Example 2 A print head was assembled in the same manner as in Example 1 except that the following materials were mixed and used as an adhesive. Bisphenol A epoxy resin 68.0 parts by weight Compound No. Compound of 14 31.7 parts by weight p-toluenesulfonic acid 0.3 part by weight The curing temperature was 60 to 70 ° C. The obtained print head maintained good print quality without peeling of the joint even after printing for 2000 hours.

[0033]

As is clear from the above description, according to the joining method for the ink jet printer recording head of claims 1 and 2, an epoxy resin and an alicyclic ring are used as an adhesive for the head member of the ink jet printer.

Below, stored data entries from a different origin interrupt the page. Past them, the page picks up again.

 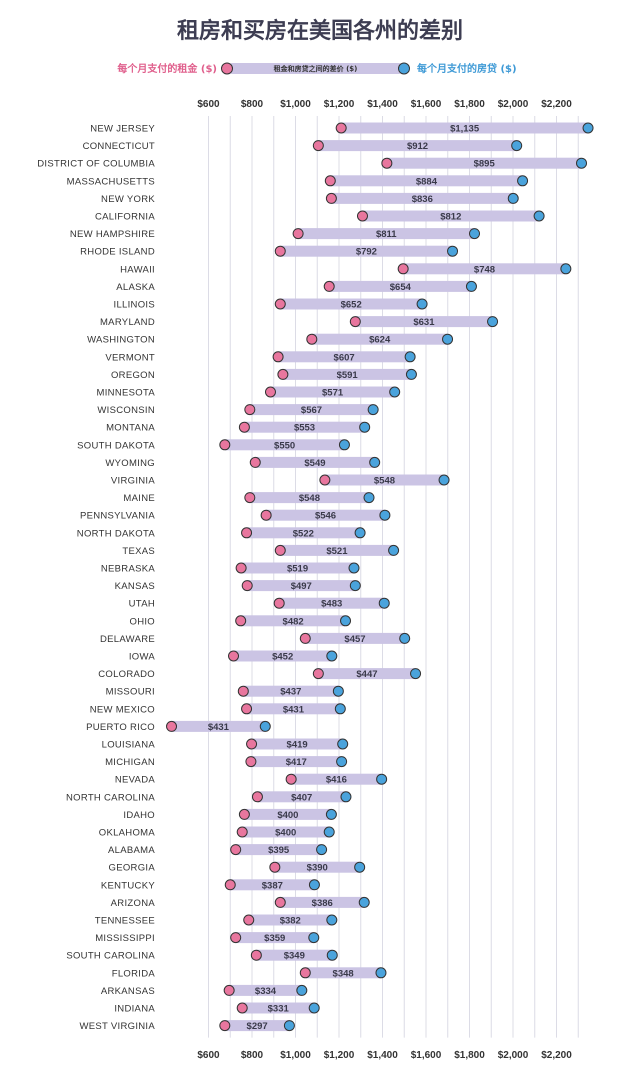 I want to click on diff-label: $395, so click(x=279, y=850).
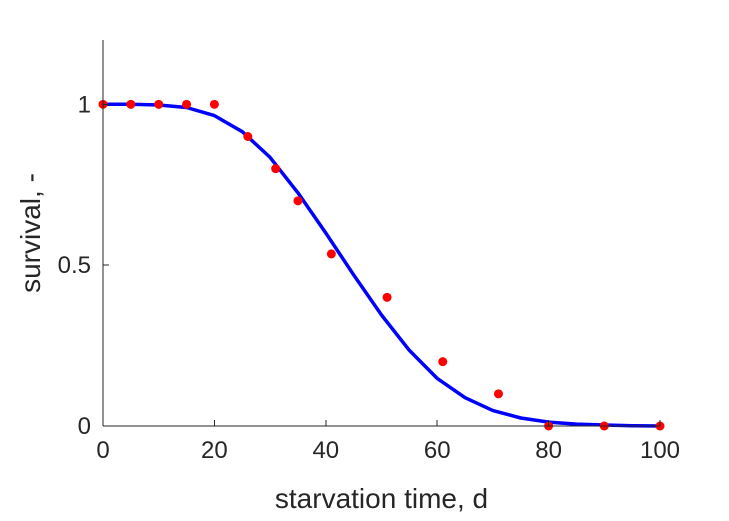 This screenshot has height=521, width=729. What do you see at coordinates (660, 450) in the screenshot?
I see `x-tick-label: 100` at bounding box center [660, 450].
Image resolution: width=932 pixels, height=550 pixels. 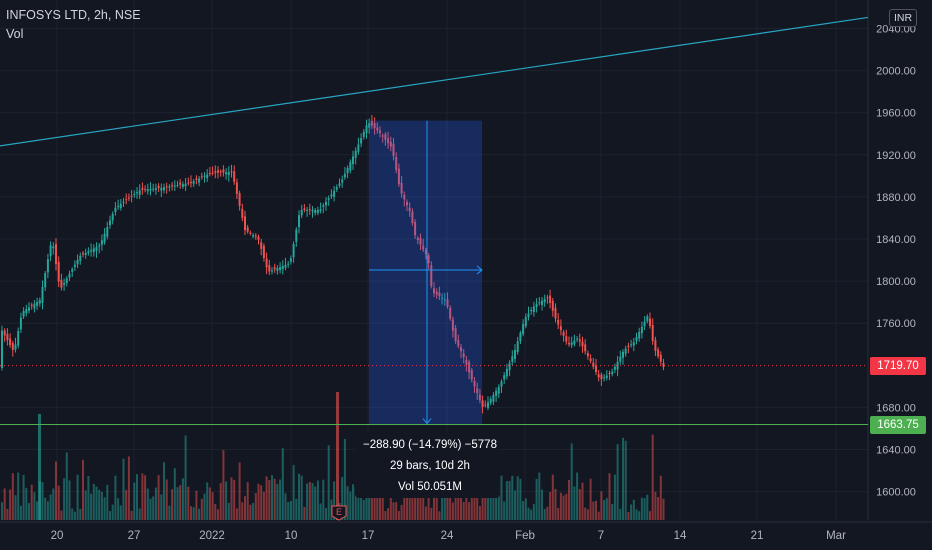 What do you see at coordinates (898, 366) in the screenshot?
I see `last-price-tag: 1719.70` at bounding box center [898, 366].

Water resistance and heat resistance are enhanced by using a two-part epoxy adhesive consisting of a group amine-based curing agent or an aromatic amine-based curing agent, and even if the adhesive comes into contact with ink after joining the parts, it peels off. The long-term durability is greatly extended. Further, according to the joining method of claims 3, 4, and 5, in addition to the above effects, since room temperature curing is possible, stress during curing is relaxed, and long-term durability is further extended, The load bearing capacity is increased, and the reliability is improved.

[Brief description of drawings]

FIG. 1 is a perspective view showing a schematic structure of an inkjet printer recording head to which the present invention is applied.

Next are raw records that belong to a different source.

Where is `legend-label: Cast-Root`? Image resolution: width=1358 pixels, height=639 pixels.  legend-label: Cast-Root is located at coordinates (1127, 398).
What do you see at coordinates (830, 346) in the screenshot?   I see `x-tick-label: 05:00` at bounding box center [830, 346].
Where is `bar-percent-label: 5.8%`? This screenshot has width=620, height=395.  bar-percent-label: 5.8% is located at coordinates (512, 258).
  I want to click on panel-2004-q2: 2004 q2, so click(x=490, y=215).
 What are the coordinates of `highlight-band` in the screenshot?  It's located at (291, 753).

FIG. 2 is an enlarged cross-sectional view of a joint portion of the recording head of FIG.

[Explanation of symbols]

 1 Ink flow channel plate 2 Piezoelectric element 3 Partition film 4 Nozzle film 5 Glass plate 6 Protective plate 7 Substrate

Claims (5)

[Claims] 1. A PES (polyether sulfone) film or a PEN (polyethylene naphthalate) film is used for a nozzle film as a material of a head part of an ink jet printer, and an ink flow path plate is a PPS (polyphenylene sulfide) resin and a piezoelectric element PZT. When an aramid (aromatic polyamide) film is used as the partition wall film with the above, these members are bonded by curing with a two-component epoxy adhesive consisting of an epoxy resin and an alicyclic amine-based or aromatic amine-based curing agent. A joining method characterized by the above. 2. The joining according to claim 1, wherein the main component of the two-component epoxy adhesive is any one of bisphenol A epoxy resin, bisphenol F resin, and bisphenol Z resin. Method. 3. The curing agent for the two-part epoxy adhesive is alicyclic amine and salicylic acid, alicyclic amine and p-toluenesulfonic acid, alicyclic amine and 2-ethylhexanoic acid,
The joining method according to claim 1, wherein the joining method comprises one of an alicyclic amine and cresol, an alicyclic amine and carboxylic acid, and an alicyclic amine and isopropylphenol. 4. The curing agent for the two-component epoxy adhesive comprises any one of an aromatic amine and salicylic acid, an aromatic amine and p-toluenesulfonic acid, and an aromatic amine and 2-ethylhexanoic acid. The joining method according to claim 1, which is characterized in that. 5. The amount of salicylic acid, p-toluenesulfonic acid, 2-ethylhexanoic acid, cresol, carboxylic acid, or isopropylphenol added is 0.5 to 10 wt% with respect to the alicyclic amine or aromatic amine. The joining method according to claim 3 or 4, which is characterized in that.